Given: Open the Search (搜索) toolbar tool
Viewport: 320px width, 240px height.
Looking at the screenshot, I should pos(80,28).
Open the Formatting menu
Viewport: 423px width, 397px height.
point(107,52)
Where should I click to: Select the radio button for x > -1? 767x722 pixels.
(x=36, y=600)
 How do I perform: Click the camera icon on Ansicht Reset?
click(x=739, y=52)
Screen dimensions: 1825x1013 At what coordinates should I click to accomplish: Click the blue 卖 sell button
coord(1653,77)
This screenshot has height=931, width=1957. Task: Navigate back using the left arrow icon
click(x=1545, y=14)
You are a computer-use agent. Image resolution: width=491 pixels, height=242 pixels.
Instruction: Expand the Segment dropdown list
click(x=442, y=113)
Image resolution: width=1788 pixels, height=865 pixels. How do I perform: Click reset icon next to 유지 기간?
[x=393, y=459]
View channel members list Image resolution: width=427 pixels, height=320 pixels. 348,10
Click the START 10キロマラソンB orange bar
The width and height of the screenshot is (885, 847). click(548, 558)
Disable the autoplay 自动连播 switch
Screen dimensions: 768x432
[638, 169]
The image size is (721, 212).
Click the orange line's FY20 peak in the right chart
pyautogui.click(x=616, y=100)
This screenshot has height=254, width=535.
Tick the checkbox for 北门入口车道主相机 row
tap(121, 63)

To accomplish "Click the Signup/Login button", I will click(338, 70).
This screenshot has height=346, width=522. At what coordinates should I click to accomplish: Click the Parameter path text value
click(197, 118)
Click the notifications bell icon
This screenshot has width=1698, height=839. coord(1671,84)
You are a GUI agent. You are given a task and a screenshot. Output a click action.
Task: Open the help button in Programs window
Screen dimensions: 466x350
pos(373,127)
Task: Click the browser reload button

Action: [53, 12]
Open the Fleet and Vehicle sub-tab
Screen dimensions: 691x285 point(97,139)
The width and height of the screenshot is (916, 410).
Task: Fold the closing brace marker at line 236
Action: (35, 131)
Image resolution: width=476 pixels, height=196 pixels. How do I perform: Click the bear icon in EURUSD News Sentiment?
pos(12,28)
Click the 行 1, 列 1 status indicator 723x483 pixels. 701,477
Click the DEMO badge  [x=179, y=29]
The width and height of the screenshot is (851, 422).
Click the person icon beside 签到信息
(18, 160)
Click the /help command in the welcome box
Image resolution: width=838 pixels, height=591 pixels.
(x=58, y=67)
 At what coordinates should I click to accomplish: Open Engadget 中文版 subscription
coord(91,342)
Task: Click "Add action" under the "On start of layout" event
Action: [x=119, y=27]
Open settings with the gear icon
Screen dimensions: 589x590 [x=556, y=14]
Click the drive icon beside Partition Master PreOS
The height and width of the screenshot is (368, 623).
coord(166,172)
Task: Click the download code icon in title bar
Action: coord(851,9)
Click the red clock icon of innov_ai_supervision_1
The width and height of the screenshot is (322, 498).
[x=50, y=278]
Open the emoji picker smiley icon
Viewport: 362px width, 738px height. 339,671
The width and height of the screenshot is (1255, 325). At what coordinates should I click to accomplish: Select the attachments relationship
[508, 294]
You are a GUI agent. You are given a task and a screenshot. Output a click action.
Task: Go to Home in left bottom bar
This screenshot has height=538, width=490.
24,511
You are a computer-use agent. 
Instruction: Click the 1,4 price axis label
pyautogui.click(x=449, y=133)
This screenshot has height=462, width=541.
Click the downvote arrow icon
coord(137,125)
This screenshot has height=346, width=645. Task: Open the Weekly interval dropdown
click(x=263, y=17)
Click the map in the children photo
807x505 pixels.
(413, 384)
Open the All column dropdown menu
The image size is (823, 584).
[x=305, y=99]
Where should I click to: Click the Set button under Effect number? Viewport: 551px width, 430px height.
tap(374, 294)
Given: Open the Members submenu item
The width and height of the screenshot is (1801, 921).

○ ○ ○ ○

SHORT EXERCISE - Please identify every line in the records above that contains the word "Where", and copy each one. Case counts.

FINAL ANSWER -
Where should I click to: Select the radio button for x > -1? 767x722 pixels.
Where should I click to: Click the Set button under Effect number? Viewport: 551px width, 430px height.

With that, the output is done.